Globs use a restricted subset documented here, deterministic across platforms:

  • * matches any character except /. Example: src/*.cs matches src/Foo.cs but NOT src/nested/Bar.cs.
  • ** matches any characters including /. Example: src/**/*.cs matches both src/Foo.cs and src/nested/deep/Bar.cs.
  • ? matches a single non-/ character.
  • All other characters match literally. JSON escaping still applies (e.g., "\\" in JSON source for a literal backslash).

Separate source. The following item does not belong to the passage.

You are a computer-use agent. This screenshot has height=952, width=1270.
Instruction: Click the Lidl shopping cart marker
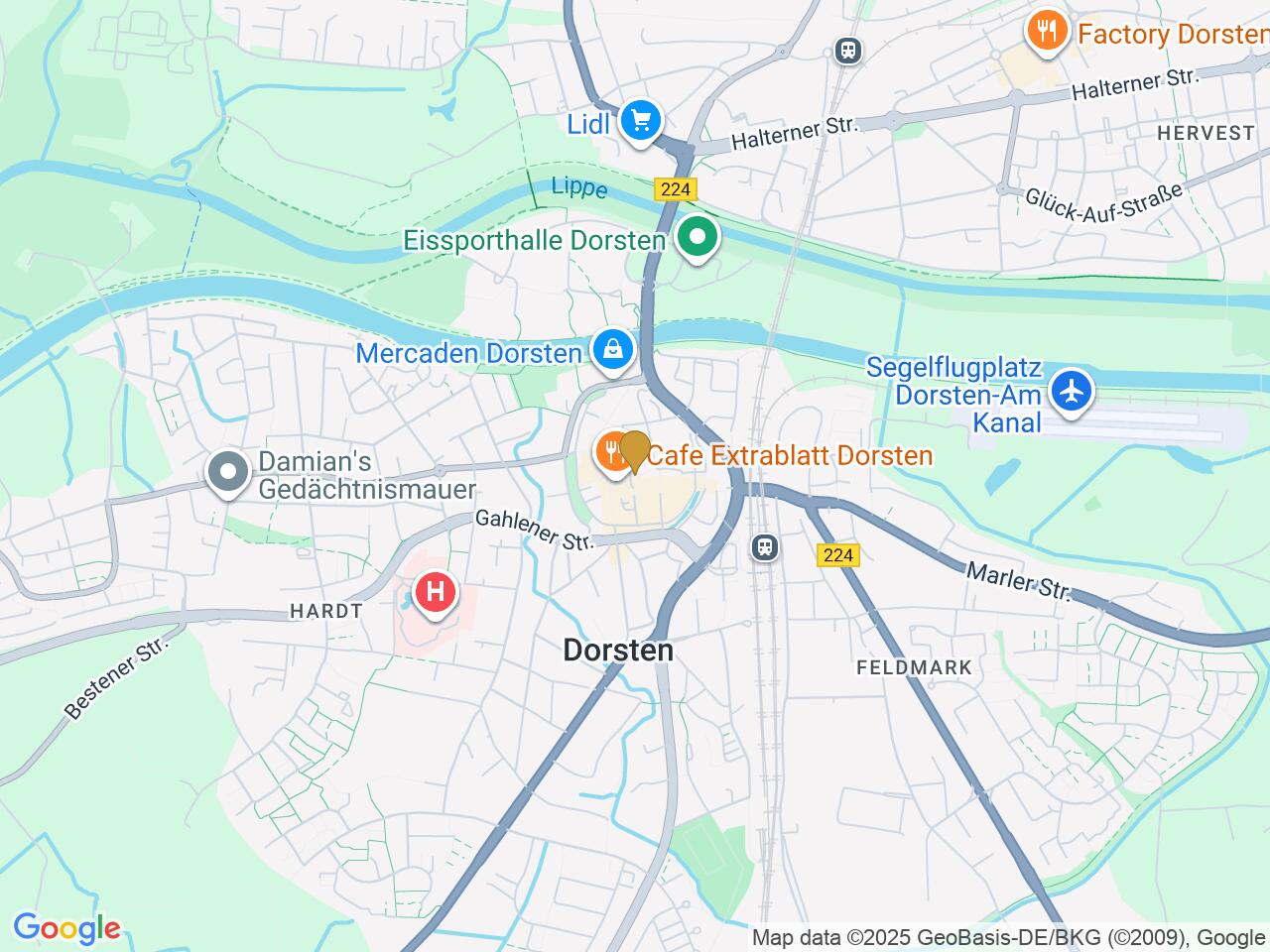coord(641,122)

No Python fnmatch variance — the parser implements the glob-to-regex translation itself so behavior is identical regardless of the host Python version.

Expiry

  • expires is always a UTC calendar date. The script compares against today's UTC date at invocation time.
  • Active entries (today ≤ expires) suppress matching findings and emit a status: "suppressed" log record.
  • Expired entries (today > expires) do NOT suppress. Instead they emit a status: "expired" log record so operators notice a lapsed exception during report review. This is a surveillance-not-silence approach: operators who let an exception lapse see a visible signal in the suppression log instead of a silent regression to unsuppressed behavior.

Parse error envelope

On malformed input the script writes apply-accepted-risks.sh: ACCEPTED-RISKS.md parse error at <path> — <detail>; no risks applied to stderr and exits 3. findings-<slug>.jsonl is left unchanged. No partial suppression is possible — parse-or-nothing.

Log artifact

Each invocation writes <memory-dir>/accepted-risks-<slug>.jsonl. Two record shapes:

{"status":"suppressed","rule_id":"...","source_ref":"src/matched/path.cs","source_ref_glob":"src/**/*.cs","reason":"...","expires":"2026-09-30","iso":"2026-04-24T17:30:39Z"}
{"status":"expired","rule_id":"...","source_ref_glob":"...","reason":"...","expires":"2020-01-01","iso":"2026-04-24T17:30:39Z"}

The record schemas are registered in plugins/dev-team/knowledge/security-primitives-contract.md alongside the other security-assessment artifacts.

Idempotency

The log file is rewritten (not appended) on each invocation, so repeated runs against unchanged inputs produce byte-identical outputs. If you need a historical audit trail across runs, rotate or archive the log file between invocations — the pipeline itself does not accumulate history in this artifact.